Io del tutto privarlo non riuscirei, quando ho visto e mi han detto 5 ore bastano ho convenuto che quello fosse il tempo giusto per lui, però privarlo del tutto di questa esperienza che può essere edificante, mi parrebbe di privarlo di qualcosa.

Posted: Thu Oct 04, 2007 1:41 pm
by Athina
b71 wrote:è un bambino aperto e socievolissimo. Attacca
bottone con tutti, al parcogiochi (dove andiamo tutte le mattine, sia
in Ticino sia a Rapallo) si diverte con niente, gioca da solo ma se
vede altri bimbi va a cercarli e entra nei loro giochi senza nessun
timore. Dopo 10 minuti si stufa, e vedo che torna a giocare con
le sue cose.



in questo è ugualissimo a Samuel
con la differenza che lui non aveva a portata di mano bambini con cui giocare (a parte quando si andava al mare in estate) e quindi lui stesso ha sempre tanto desiderato andarci.

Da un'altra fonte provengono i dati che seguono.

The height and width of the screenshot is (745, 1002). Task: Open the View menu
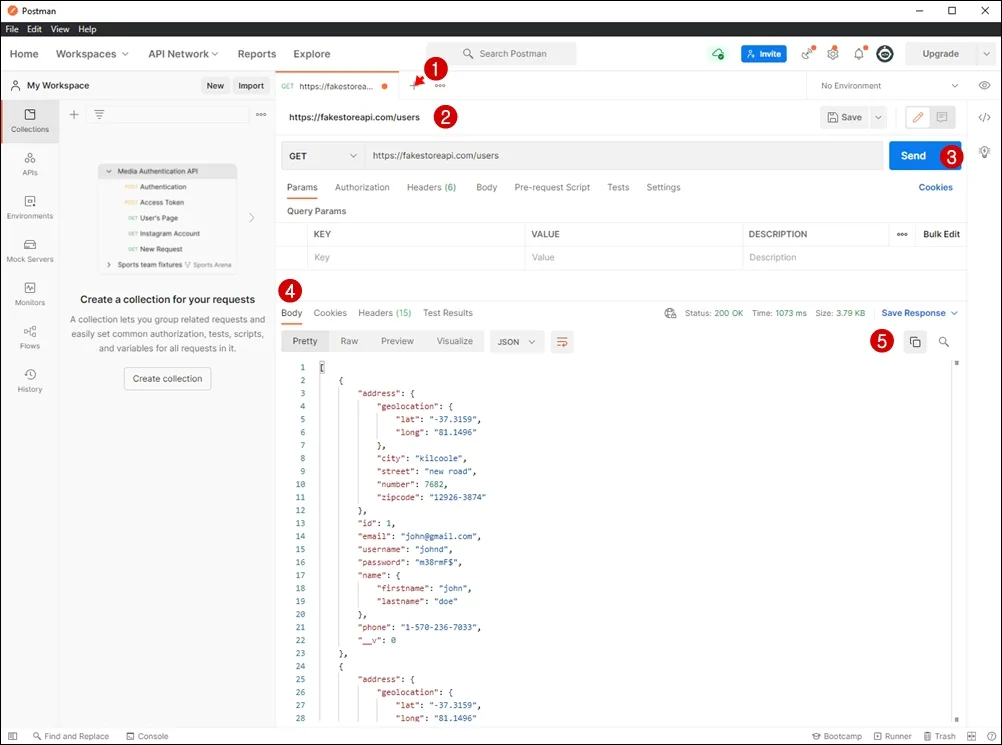(x=60, y=30)
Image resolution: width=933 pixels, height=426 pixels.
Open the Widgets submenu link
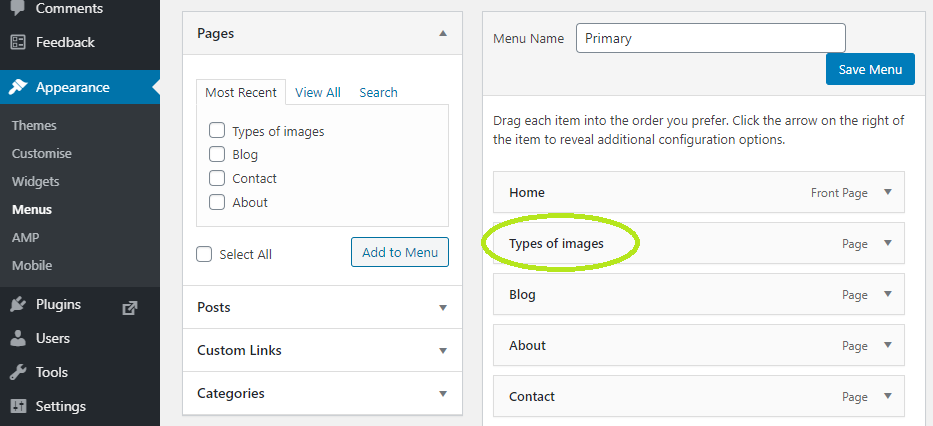(x=36, y=181)
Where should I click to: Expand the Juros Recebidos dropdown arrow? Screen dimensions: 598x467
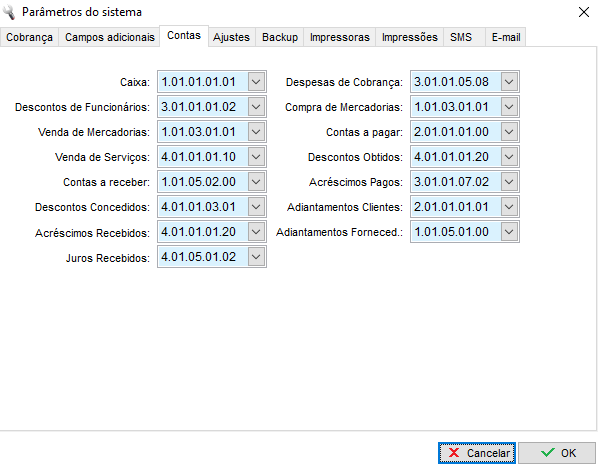point(256,257)

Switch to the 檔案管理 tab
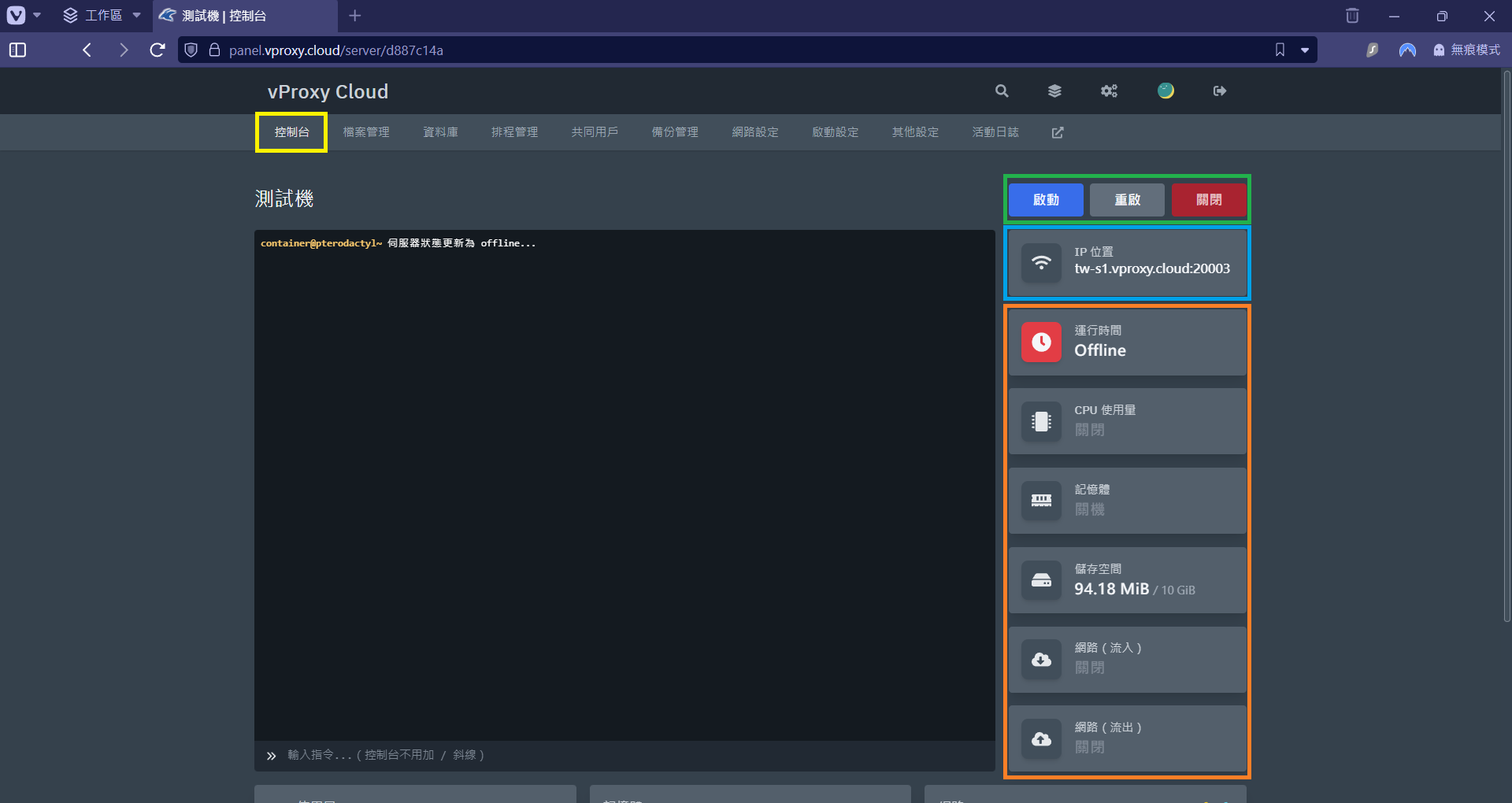click(366, 132)
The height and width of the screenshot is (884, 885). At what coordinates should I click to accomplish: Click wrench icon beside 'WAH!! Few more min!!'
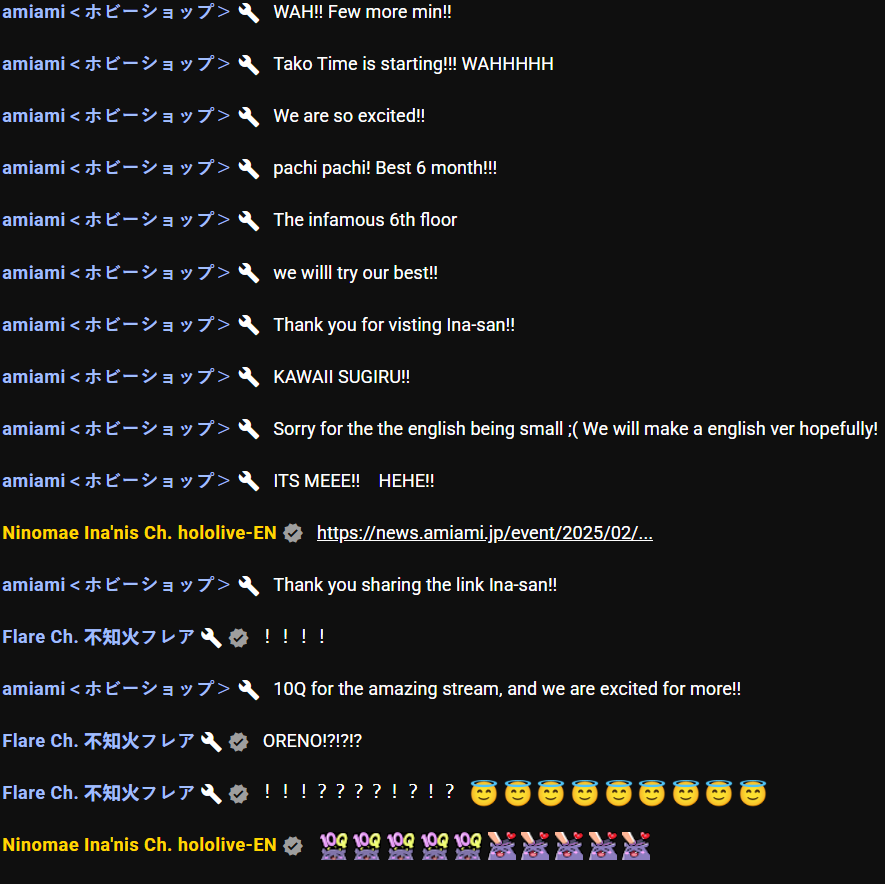[x=248, y=12]
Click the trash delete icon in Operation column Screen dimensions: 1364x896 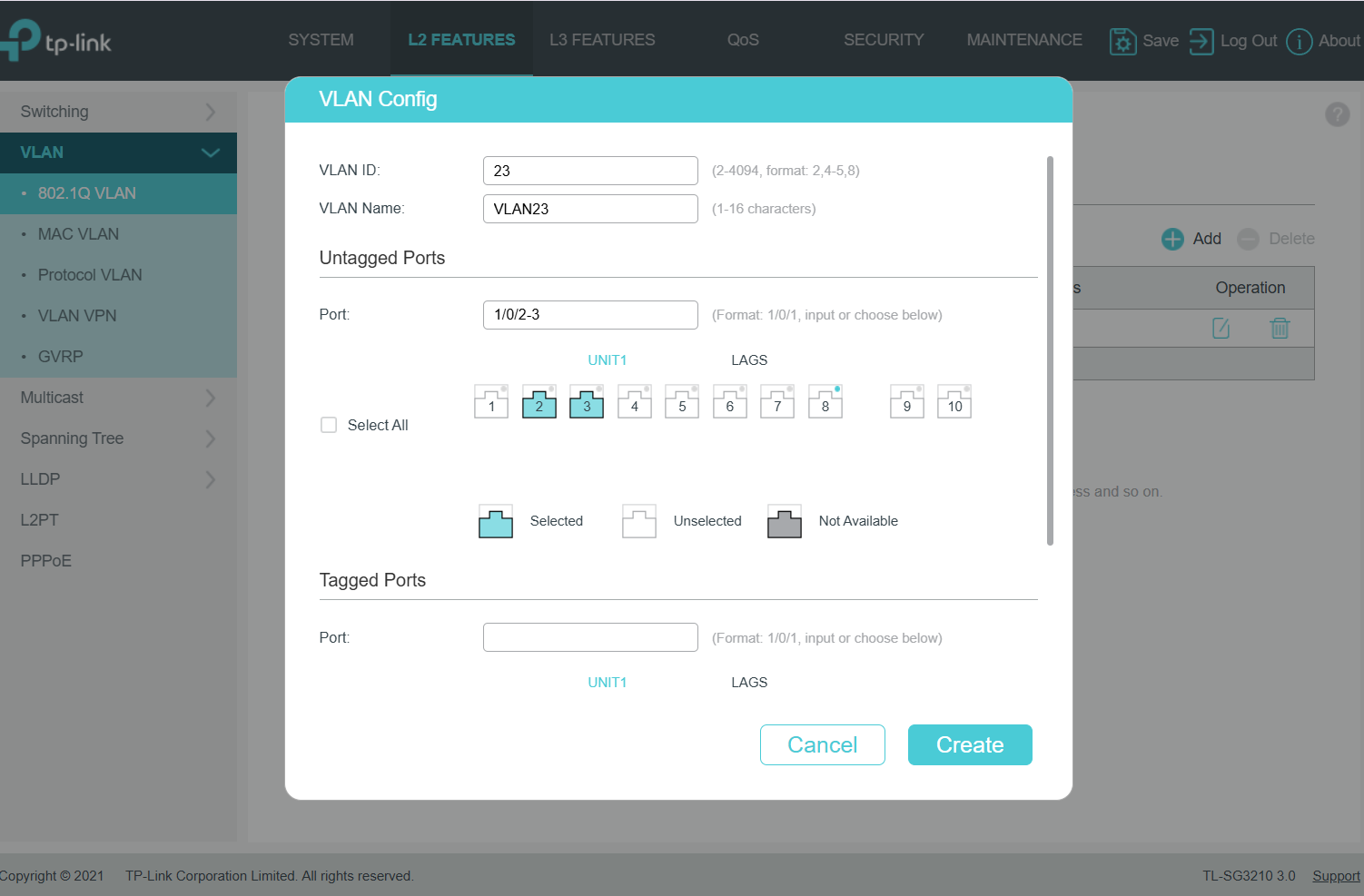[x=1280, y=328]
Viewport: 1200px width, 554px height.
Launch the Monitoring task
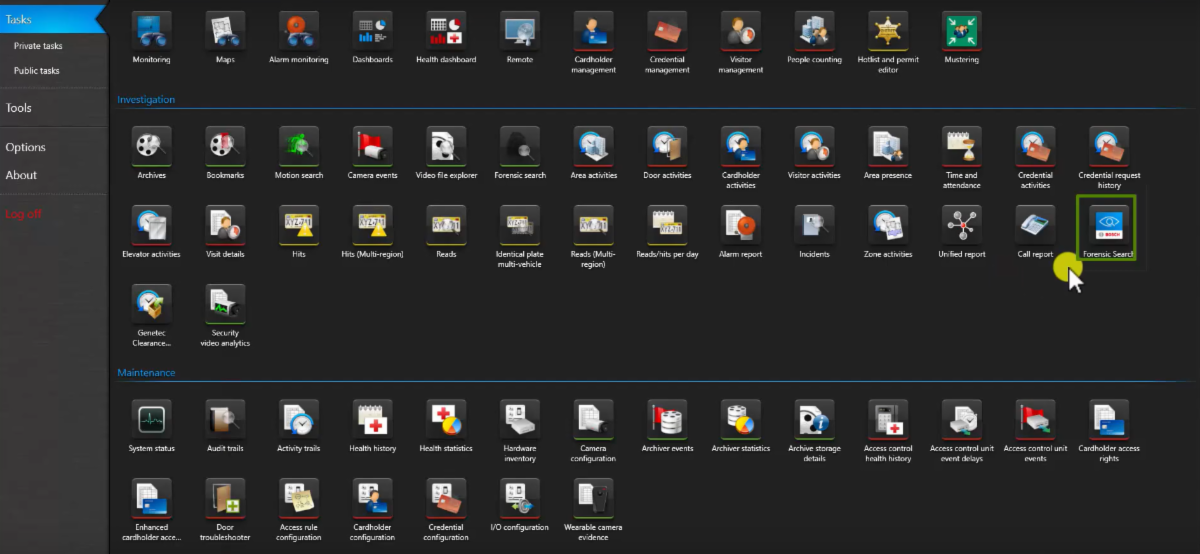151,32
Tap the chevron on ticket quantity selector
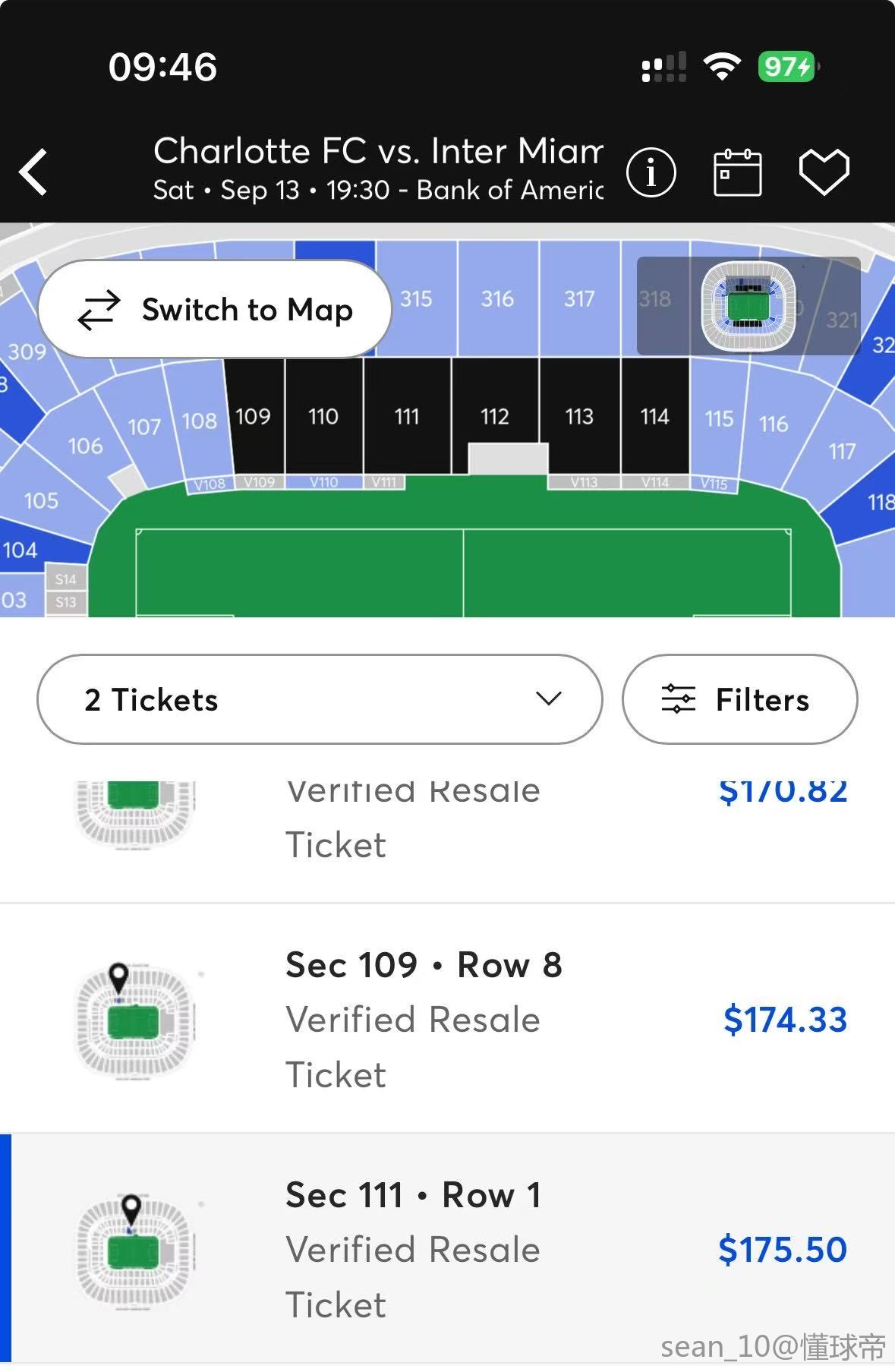The width and height of the screenshot is (895, 1372). point(548,699)
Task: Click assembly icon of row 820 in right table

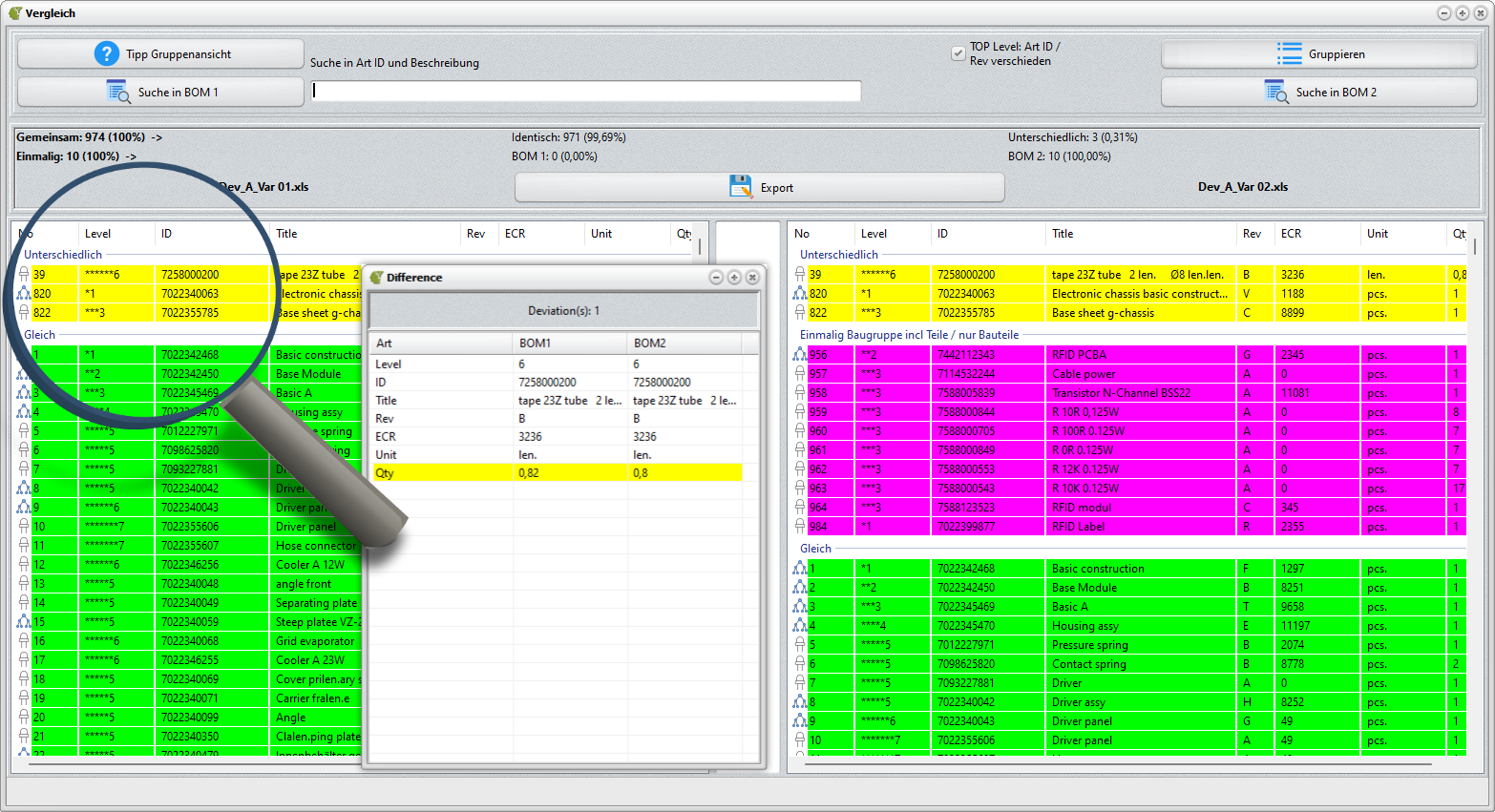Action: click(x=800, y=294)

comunque penso che l'asilo sia anche un aiuto edicativo non indifferente, imparano certe cosine senza fatica, che a casa si faticherebbe di più, mentre a scuola, vedendolo fare dagli altri bimbi, avendo anche una figura più "ufficiale" per quanto tenera possa anche essere nella "maestra" è tutto più facile.